— Exercise instructions —
From the line containing "804x534 pixels." to the end of the records below, both included, every line should be repeated exactly; pictures should be dropped.

— Items from a data source —
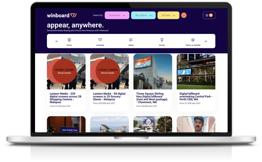
Task: Select the Digital category icon
Action: pyautogui.click(x=162, y=40)
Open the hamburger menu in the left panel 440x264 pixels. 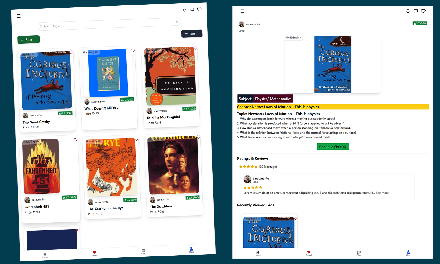19,16
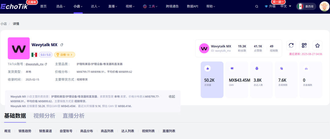Copy shop name using icon beside Wavytalk MX
The width and height of the screenshot is (330, 139).
click(62, 45)
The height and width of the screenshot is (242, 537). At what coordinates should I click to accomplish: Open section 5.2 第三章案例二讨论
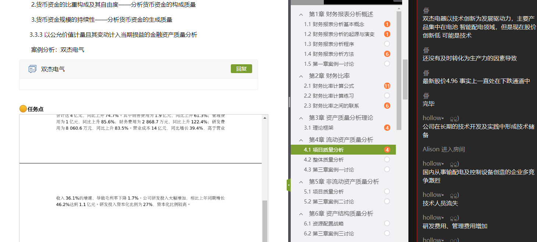tap(329, 202)
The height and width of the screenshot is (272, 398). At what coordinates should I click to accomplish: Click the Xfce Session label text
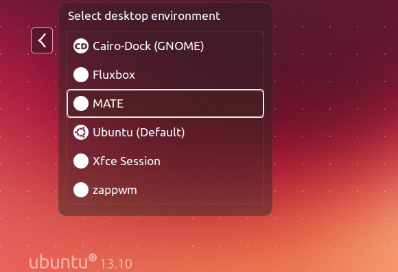coord(126,161)
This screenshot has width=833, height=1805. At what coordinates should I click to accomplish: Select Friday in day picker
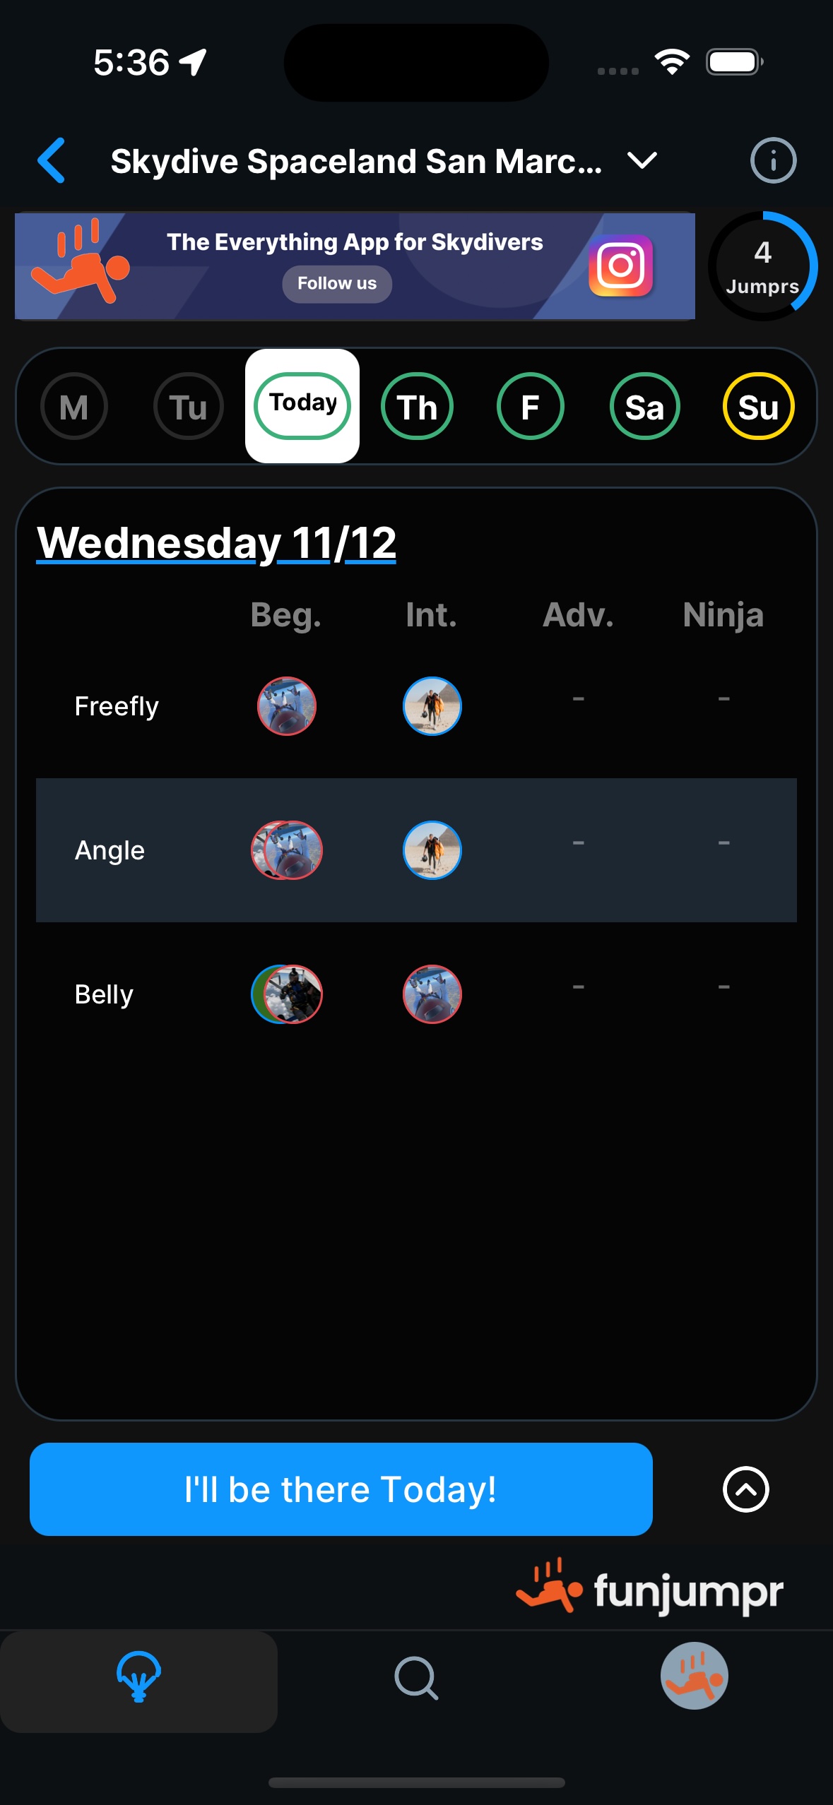(x=530, y=407)
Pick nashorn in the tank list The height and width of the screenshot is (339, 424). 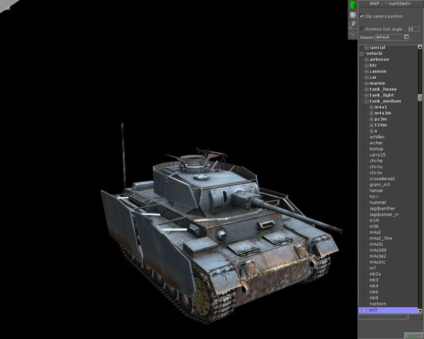(377, 304)
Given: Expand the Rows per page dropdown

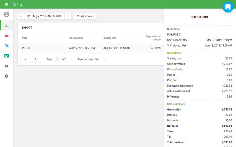Looking at the screenshot, I should [101, 59].
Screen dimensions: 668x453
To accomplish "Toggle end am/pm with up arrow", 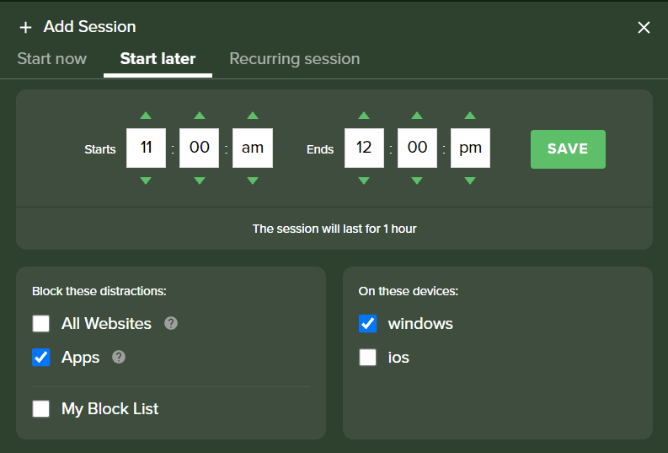I will (470, 116).

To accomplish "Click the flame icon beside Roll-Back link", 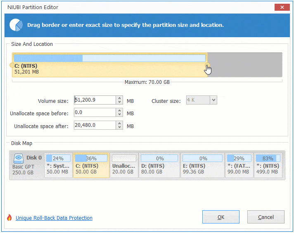I will point(9,218).
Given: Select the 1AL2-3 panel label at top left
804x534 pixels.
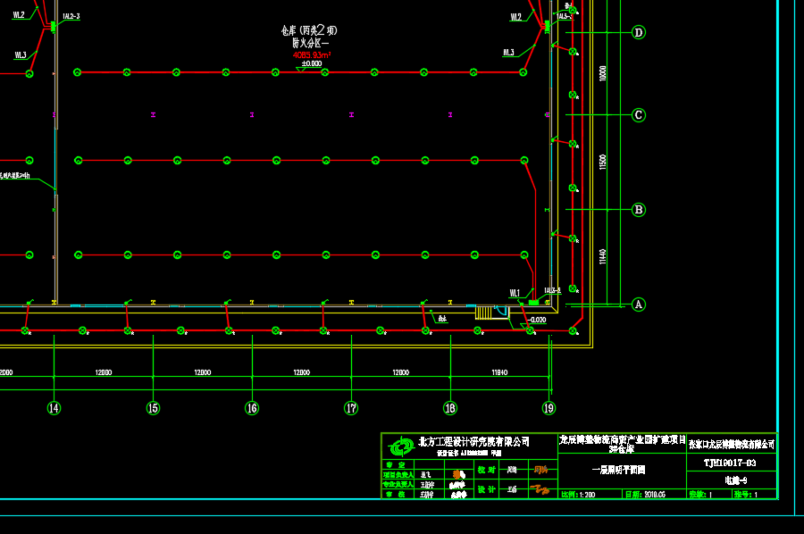Looking at the screenshot, I should click(72, 17).
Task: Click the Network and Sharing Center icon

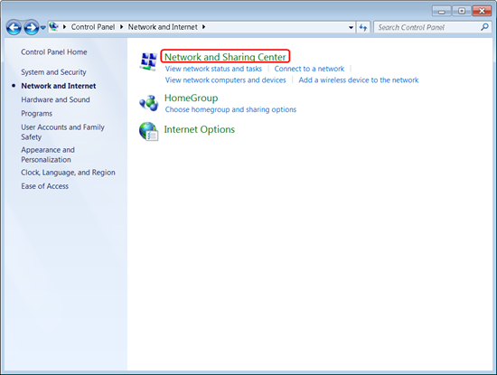Action: pyautogui.click(x=148, y=61)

— Expected answer —
804x534 pixels.
Looking at the screenshot, I should click(72, 17).
Task: Click the Network and Sharing Center icon

Action: pyautogui.click(x=148, y=61)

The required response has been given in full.